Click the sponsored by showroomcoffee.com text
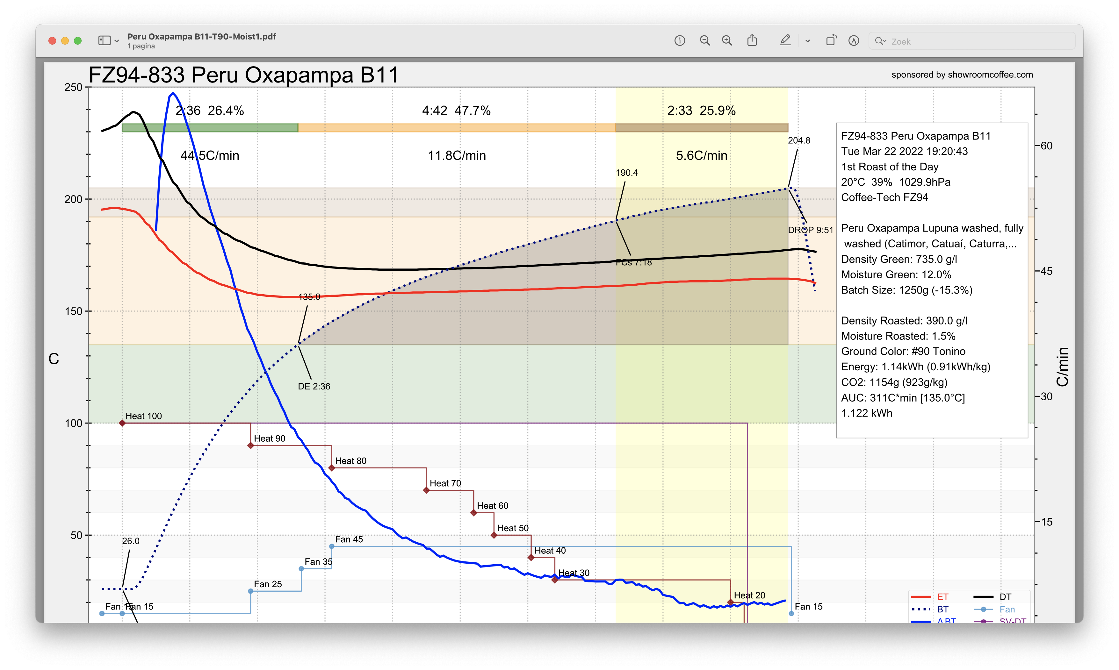 pyautogui.click(x=962, y=74)
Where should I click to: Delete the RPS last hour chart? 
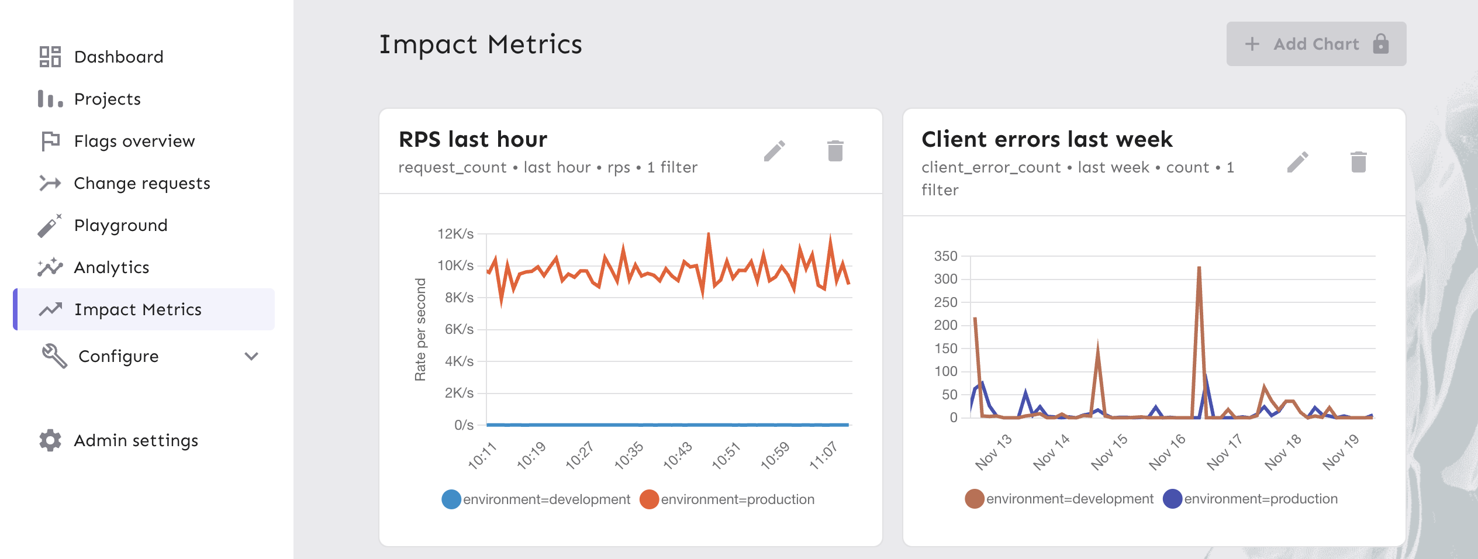[834, 152]
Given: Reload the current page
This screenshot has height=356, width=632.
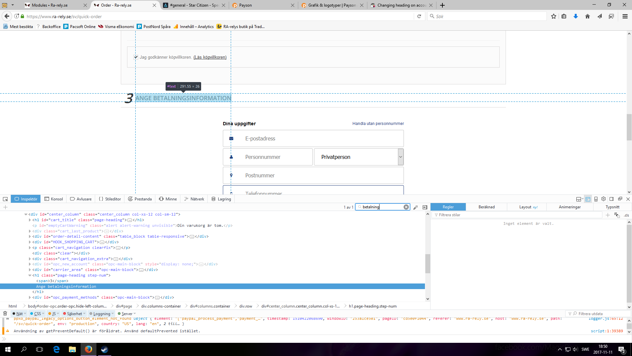Looking at the screenshot, I should (x=419, y=16).
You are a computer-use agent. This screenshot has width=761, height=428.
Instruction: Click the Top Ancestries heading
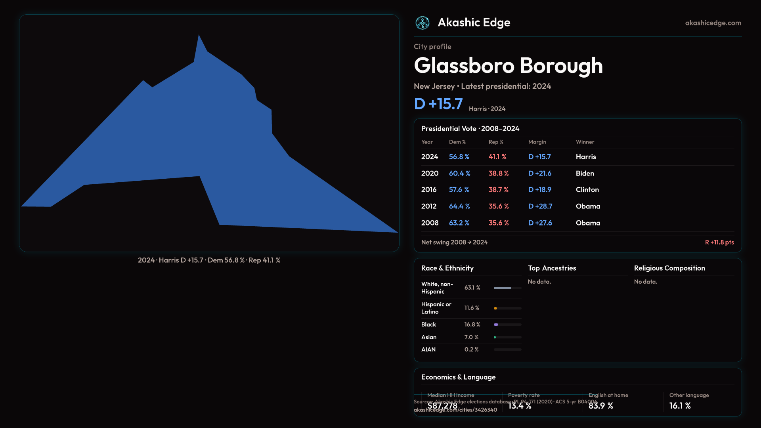coord(552,268)
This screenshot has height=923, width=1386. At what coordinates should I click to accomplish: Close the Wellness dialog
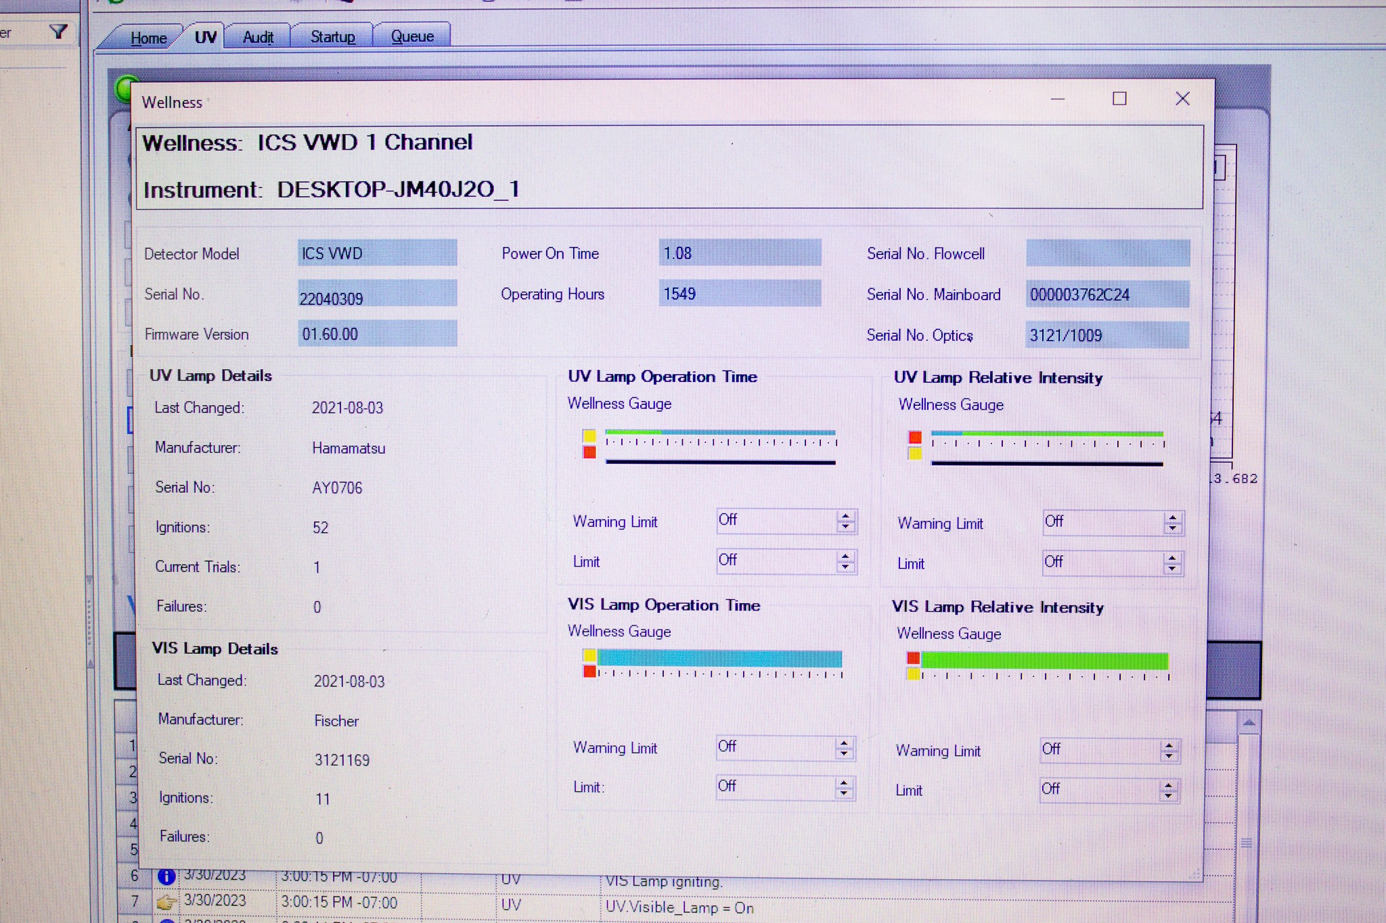tap(1182, 99)
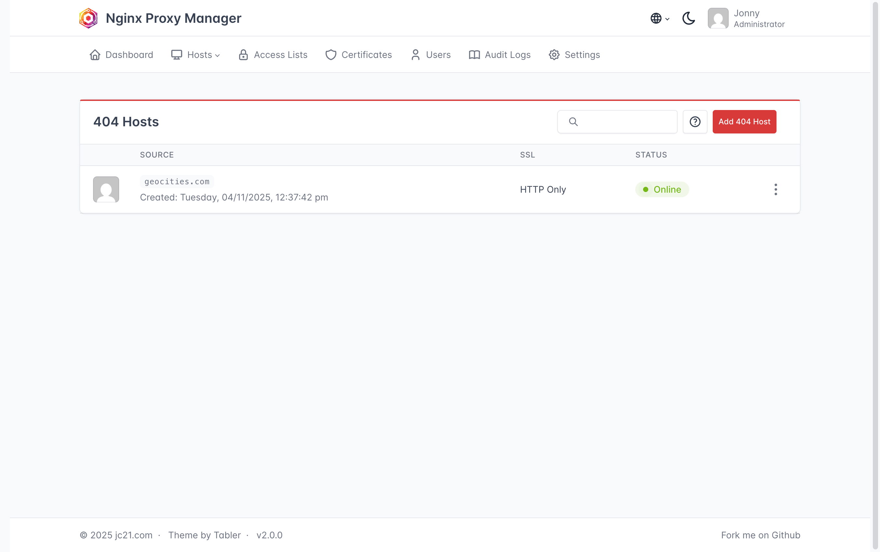The width and height of the screenshot is (880, 552).
Task: Click Jonny's avatar in header
Action: (718, 18)
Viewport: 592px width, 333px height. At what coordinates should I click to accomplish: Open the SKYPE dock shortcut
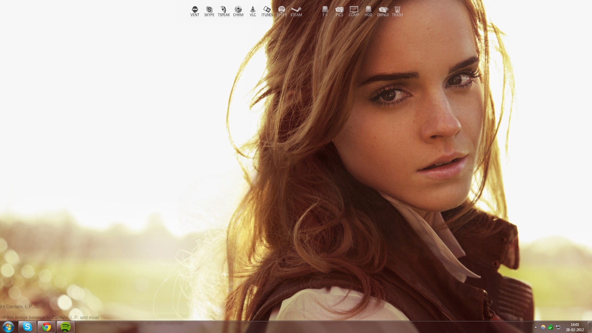[209, 11]
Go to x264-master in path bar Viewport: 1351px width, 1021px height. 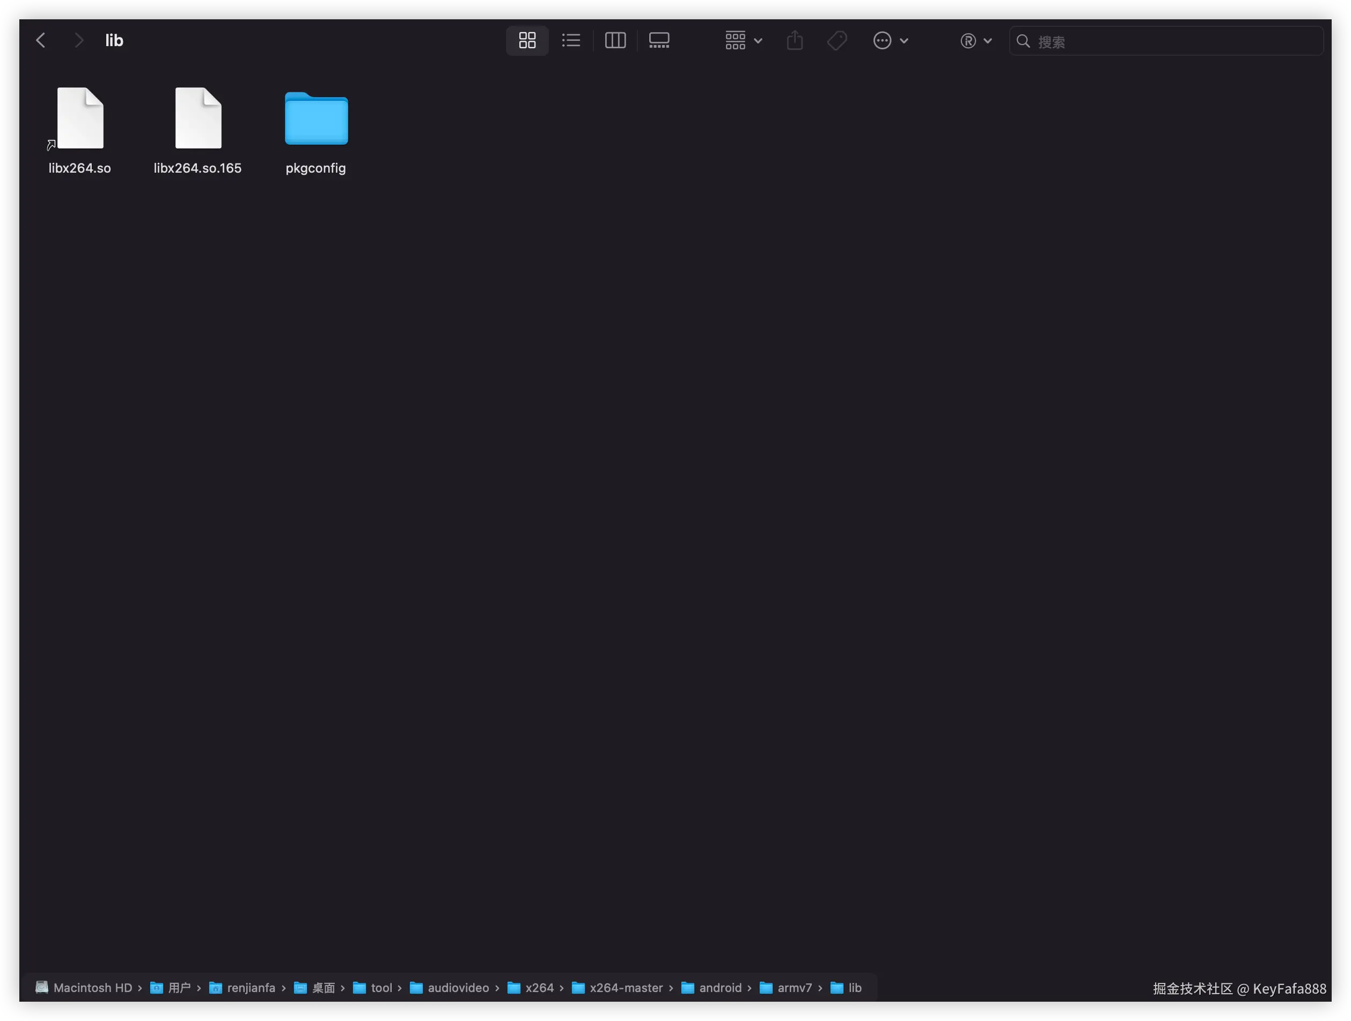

---*---

Task instructions »
Leaving every picture out, output the data exactly as it stands.

Solution to the exercise »
Click the sponsored by showroomcoffee.com text
 pyautogui.click(x=962, y=74)
Where should I click to: Delete the RPS last hour chart? 
[834, 152]
Given: Reload the current page
This screenshot has height=356, width=632.
Looking at the screenshot, I should (x=419, y=16).
You are a computer-use agent. This screenshot has width=761, height=428.
Instruction: Click the Top Ancestries heading
coord(552,268)
This screenshot has height=923, width=1386. At what coordinates should I click to accomplish: Close the Wellness dialog
tap(1182, 99)
The width and height of the screenshot is (880, 552).
Task: Click Jonny's avatar in header
Action: (718, 18)
Viewport: 592px width, 333px height. At what coordinates should I click to accomplish: Open the SKYPE dock shortcut
[209, 11]
Go to x264-master in path bar Viewport: 1351px width, 1021px height. 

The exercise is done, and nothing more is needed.